* RECORDS TO PROCESS:
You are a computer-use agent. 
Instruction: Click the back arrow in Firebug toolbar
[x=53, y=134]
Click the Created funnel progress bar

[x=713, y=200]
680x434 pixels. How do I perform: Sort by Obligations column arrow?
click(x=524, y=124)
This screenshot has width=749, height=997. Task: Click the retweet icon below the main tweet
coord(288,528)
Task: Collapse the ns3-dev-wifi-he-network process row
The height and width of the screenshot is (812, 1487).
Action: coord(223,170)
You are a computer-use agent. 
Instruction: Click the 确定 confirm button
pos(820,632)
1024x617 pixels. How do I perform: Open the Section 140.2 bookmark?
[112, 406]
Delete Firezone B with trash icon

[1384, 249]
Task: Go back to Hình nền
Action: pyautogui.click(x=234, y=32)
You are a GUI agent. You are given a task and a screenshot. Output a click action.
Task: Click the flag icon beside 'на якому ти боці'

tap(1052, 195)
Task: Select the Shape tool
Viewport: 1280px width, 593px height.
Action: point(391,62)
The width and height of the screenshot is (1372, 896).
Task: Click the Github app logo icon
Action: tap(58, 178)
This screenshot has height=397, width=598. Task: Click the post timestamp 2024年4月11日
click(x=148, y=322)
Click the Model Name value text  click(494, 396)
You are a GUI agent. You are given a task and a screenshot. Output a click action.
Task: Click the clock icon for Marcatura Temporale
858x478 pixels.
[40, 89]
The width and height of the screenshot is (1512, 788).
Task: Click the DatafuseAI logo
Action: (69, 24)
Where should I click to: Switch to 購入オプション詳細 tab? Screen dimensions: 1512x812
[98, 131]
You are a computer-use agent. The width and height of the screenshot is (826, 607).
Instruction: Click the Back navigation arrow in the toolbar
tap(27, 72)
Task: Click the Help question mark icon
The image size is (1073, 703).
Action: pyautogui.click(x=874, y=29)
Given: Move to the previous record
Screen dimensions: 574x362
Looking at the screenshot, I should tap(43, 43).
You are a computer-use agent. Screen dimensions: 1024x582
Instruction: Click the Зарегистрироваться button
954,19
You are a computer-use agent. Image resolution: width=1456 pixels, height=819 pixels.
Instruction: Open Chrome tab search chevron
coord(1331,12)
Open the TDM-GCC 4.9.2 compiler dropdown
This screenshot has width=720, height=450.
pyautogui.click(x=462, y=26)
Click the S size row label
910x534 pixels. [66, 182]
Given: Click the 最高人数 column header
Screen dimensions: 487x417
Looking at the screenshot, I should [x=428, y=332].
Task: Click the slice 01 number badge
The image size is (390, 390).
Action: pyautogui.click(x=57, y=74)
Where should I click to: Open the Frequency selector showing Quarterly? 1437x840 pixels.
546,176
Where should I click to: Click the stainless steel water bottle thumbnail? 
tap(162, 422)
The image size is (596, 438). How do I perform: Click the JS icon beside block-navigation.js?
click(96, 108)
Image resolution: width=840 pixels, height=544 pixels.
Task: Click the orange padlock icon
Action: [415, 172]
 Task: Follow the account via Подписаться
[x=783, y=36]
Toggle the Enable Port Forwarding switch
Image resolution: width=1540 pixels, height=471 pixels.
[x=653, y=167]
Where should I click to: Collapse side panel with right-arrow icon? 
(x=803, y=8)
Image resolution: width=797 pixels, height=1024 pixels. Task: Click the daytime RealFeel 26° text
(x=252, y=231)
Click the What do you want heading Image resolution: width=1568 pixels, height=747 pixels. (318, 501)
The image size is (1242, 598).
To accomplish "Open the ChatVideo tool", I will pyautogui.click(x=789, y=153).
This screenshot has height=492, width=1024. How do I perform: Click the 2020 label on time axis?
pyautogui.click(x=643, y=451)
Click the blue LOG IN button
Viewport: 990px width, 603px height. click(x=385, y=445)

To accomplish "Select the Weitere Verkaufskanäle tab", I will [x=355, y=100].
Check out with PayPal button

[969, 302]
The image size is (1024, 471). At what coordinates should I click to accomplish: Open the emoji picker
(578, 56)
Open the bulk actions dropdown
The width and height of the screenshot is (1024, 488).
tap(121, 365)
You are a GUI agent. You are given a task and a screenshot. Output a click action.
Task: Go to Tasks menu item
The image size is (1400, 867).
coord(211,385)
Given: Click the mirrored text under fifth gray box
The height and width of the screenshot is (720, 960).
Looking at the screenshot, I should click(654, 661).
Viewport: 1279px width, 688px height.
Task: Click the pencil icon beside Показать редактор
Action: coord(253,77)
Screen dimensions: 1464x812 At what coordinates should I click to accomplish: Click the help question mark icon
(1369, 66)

* TO BE DONE: Extract every line of the material that contains the string "coordinates", treating uppercase and lowercase letters as different.

* THE OUTPUT:
The image size is (1024, 471). At what coordinates should I click to accomplish: Open the emoji picker
Screen dimensions: 1464x812 At what coordinates should I click to accomplish: Click the help question mark icon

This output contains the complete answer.